I’m sure more than one of you have had a conversation with me where I just looked at you awkwardly because I didn’t know what to say or ask or do. Maybe you have actually had a great conversation with me, who knows. But if so, I guarantee you that it took every fiber of my being to not make it awkward.

It’s just who I am. I can do my best to get better, but really there is no changing it. But you know what? I’ve learned that that is okay. I don’t have to be the best conversationalist. I can be awkward. I can be quiet and shy. I can be all of the things that make me who I am.

Why? Because while those are things that I might not always like about myself, they bring out qualities in me that I am proud to have.

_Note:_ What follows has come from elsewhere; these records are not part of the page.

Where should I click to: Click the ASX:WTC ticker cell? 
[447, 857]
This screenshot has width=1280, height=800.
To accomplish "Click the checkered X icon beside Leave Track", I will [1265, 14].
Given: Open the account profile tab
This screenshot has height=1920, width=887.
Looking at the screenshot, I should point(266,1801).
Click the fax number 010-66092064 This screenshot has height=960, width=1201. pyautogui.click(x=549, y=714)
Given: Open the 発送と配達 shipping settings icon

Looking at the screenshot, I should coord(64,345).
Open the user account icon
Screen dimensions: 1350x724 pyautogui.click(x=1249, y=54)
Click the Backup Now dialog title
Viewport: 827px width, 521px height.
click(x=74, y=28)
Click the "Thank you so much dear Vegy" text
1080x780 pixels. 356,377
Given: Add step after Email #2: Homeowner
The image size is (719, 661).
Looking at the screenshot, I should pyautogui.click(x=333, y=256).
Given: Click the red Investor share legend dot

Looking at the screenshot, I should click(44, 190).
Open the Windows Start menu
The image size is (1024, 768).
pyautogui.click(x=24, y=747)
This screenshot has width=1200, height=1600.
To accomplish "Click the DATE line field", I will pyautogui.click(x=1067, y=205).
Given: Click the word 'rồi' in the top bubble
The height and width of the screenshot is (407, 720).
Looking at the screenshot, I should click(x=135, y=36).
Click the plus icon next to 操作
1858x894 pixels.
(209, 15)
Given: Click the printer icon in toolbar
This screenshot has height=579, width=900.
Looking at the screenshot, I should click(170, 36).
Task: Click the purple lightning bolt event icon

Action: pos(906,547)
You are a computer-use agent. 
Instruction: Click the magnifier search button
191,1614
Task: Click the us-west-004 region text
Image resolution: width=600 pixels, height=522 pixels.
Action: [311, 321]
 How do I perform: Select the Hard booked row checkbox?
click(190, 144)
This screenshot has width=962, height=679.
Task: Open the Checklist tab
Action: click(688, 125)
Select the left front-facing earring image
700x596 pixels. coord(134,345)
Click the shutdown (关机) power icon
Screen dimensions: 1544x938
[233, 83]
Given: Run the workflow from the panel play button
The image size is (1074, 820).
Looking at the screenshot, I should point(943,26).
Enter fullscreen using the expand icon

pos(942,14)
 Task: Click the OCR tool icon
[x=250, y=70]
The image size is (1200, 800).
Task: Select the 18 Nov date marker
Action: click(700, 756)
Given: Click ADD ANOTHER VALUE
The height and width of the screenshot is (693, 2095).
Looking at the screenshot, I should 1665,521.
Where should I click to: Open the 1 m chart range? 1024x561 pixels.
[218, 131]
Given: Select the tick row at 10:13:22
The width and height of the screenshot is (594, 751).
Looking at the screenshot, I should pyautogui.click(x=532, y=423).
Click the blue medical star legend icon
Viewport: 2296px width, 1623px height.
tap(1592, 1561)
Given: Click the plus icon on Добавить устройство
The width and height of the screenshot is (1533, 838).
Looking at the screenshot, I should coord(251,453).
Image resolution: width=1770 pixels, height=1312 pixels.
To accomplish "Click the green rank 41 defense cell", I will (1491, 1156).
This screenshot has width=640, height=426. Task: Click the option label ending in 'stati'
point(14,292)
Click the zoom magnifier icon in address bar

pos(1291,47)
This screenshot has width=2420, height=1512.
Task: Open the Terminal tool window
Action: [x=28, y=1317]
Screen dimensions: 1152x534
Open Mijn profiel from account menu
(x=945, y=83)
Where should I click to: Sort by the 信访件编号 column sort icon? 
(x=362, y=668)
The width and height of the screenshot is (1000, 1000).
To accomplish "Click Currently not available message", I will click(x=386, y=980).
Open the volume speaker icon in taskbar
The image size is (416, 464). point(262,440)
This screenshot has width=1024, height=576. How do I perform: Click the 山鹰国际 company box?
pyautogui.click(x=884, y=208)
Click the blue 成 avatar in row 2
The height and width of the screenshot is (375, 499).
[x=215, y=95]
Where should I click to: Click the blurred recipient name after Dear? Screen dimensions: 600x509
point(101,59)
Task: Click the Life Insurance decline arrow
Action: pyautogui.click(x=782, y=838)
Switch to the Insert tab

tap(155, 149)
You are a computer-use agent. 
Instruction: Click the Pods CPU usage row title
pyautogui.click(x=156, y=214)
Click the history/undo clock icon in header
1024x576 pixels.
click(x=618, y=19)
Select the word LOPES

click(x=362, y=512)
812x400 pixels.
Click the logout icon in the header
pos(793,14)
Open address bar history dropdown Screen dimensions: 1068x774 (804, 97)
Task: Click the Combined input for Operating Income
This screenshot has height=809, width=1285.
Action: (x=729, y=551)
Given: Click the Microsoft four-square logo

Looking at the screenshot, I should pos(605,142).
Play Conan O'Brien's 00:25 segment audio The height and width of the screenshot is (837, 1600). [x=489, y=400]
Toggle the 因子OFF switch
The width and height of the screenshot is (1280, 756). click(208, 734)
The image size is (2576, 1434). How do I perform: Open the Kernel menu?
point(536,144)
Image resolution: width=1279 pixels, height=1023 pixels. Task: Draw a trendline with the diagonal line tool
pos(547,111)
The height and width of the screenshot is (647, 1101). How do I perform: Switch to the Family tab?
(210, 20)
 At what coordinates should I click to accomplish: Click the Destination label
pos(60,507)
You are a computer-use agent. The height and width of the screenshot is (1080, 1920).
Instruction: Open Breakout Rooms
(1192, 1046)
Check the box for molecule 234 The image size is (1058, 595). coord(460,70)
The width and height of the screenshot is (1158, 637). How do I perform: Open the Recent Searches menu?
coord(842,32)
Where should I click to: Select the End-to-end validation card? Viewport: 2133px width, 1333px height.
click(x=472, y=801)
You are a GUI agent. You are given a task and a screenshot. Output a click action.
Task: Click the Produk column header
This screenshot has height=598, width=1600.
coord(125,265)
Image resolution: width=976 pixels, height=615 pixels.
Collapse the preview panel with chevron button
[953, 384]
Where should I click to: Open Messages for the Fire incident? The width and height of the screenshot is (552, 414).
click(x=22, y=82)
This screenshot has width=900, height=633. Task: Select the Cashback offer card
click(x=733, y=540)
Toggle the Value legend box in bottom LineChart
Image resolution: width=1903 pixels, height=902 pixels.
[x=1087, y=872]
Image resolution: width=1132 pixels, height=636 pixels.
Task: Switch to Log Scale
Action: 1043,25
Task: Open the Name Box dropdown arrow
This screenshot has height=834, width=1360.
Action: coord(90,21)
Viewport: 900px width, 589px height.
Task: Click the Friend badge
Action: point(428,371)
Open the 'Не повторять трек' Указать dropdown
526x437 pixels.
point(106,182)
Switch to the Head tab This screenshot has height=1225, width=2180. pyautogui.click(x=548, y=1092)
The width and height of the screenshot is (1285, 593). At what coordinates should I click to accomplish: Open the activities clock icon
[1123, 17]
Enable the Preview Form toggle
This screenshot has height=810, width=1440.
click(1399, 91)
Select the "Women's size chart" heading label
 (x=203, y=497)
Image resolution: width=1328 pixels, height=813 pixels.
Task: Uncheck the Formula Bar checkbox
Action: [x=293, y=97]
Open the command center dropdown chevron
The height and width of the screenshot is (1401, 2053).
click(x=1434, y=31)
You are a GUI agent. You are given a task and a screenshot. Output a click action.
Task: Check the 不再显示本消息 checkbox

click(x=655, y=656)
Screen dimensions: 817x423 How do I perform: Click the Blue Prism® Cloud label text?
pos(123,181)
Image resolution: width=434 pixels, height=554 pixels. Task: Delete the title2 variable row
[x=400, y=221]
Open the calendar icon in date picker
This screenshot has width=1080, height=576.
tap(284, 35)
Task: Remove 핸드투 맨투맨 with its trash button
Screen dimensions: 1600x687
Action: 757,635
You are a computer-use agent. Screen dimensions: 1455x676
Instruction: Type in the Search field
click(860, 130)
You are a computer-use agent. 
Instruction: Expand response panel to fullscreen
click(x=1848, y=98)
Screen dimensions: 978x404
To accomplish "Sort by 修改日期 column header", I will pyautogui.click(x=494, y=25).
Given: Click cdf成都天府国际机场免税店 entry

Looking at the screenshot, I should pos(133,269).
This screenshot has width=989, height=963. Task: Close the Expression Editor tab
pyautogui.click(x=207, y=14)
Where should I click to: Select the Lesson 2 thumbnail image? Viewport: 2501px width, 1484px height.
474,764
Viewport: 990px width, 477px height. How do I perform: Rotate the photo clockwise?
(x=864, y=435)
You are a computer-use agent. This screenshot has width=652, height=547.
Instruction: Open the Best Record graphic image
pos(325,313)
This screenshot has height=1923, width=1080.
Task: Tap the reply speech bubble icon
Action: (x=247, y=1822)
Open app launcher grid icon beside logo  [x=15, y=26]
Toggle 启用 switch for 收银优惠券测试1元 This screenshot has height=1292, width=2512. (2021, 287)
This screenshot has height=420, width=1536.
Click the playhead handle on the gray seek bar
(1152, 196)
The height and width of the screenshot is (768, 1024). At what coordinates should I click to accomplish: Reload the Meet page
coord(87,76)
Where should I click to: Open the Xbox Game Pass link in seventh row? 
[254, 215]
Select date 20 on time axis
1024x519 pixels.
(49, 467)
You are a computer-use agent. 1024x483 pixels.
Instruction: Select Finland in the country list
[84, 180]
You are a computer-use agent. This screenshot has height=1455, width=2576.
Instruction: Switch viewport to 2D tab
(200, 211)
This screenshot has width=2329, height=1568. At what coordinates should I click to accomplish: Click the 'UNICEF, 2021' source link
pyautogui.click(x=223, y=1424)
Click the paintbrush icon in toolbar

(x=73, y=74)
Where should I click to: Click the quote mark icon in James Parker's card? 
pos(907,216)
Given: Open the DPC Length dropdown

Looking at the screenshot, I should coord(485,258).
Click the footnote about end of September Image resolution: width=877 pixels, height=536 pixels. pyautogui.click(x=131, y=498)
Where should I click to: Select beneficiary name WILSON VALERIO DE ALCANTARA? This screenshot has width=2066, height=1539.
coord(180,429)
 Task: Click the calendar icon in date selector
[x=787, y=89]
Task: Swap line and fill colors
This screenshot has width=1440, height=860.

I might not talk much, but I am an excellent listener. I try to show you I relate or that I care because I DO. I empathize and care deeply about the people in my life. I might not know how to show it in a not awkward or “normal” way, but hopefully you can feel it.

1 Peter 4:10 tells us that “God has given each of you a gift from his great variety of spiritual gifts.” Being able to make small talk with others? Not one of my gifts. Making new friends? Not one of my gifts. But that is okay because God gave those gifts to someone else just like he gave me the gift of being a great listener and feeling empathy for others.

1 Corinthians 12:14 says, “For the body does not consist of one member, but many.” It takes all of us bringing our gifts together. I can’t do it on my own and neither can you. But when we bring our gifts together and have God on our side, I know there is nothing we cannot do.

Instead of thinking about the things you cannot do or the things you aren’t good at, think about the things that you excel at. Maybe the things you aren’t good at even make it that way, just like me being naturally quiet leads to me being a great listener. Whatever it is, choose to see how God uses us all as pieces of His puzzle. It can’t be put together without each of us. So forget about what you can’t do, focus on what you can, and choose to see the light that comes from everyone working together and supporting each other.